I've made this recipe once, many, many, years ago.  The end result was something extremely similar to a Kraft Vanilla Caramel square.

Cajeta
Mexican Caramel sauce

3 c goat’s milk
¾ c sugar
1 T light corn syrup
1 vanilla bean
¼ t baking soda, dissolved in 1 T water
1 ½ t dark rum
1 ½ t pineapple juice

	Combine the goat’s milk, sugar, corn syrup in a pan.  Cut the vanilla bean in half lengthwise, scraping the seeds off the pod, and into the milk.  Drop the pod halves into the milk as well.  Bring to a boil.  Add the baking soda.  The mixture will foam.  Cook on medium heat, stirring frequently, uncovered, until it turns to light caramel, about 45 minutes.  Strain the caramel to remove the vanilla pods.  Stir in the rum and pineapple juice.
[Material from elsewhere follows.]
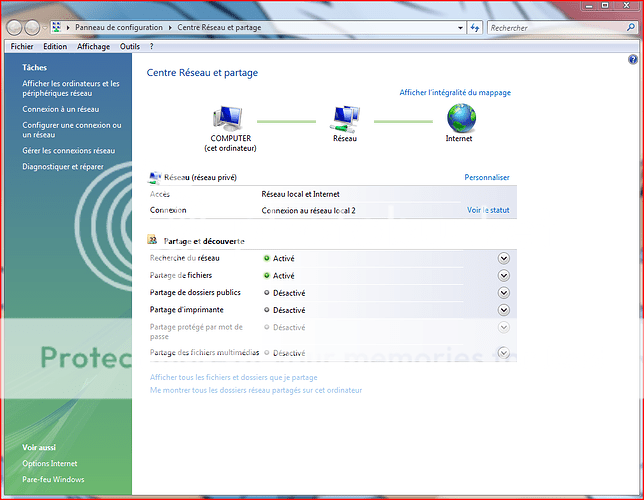Click the forward navigation arrow button
644x500 pixels.
pyautogui.click(x=33, y=27)
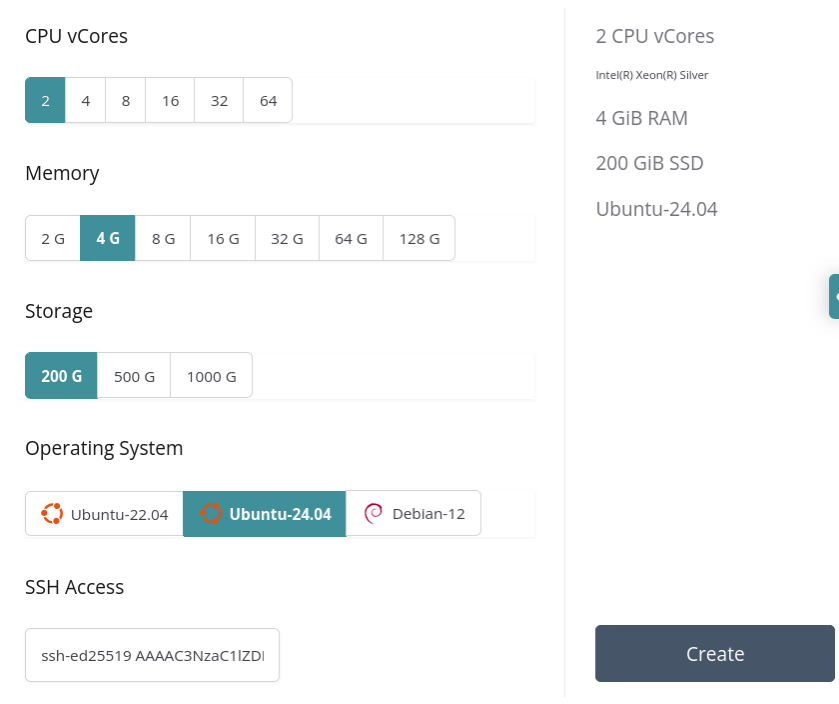
Task: Expand the teal side panel tab
Action: [x=834, y=297]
Someone, on another thread, mentioned making caramel with Eagle Brand.  For the life of me, I can't remember what thread it was.


----------



## Piccolina (Oct 13, 2005)

You're a life saver Allen, or should I say a Kraft caramel! Thanks so much, I'll let you know how it turns out later in the month  (I'm going to omit the rum though, I hope it won't make a difference?)


----------



## Marishka_20 (Oct 15, 2005)

*I love apples!*

I like all different types of apples. My favorites are granny smith, red & golden delicous, and a few others. In fact I made an apple pie tonight using granny smith apples and its really good.


----------



## AllenOK (Oct 16, 2005)

ICadvisor said:
			
		

> You're a life saver Allen, or should I say a Kraft caramel! Thanks so much, I'll let you know how it turns out later in the month  (I'm going to omit the rum though, I hope it won't make a difference?)



Probably not, but you might have to add just a bit more sugar.  Taste it at the end of cooking and see.

Personally, I might want to make this using a Coconut Rum or Spiced Rum, just to see what kind of flavor it would have.


----------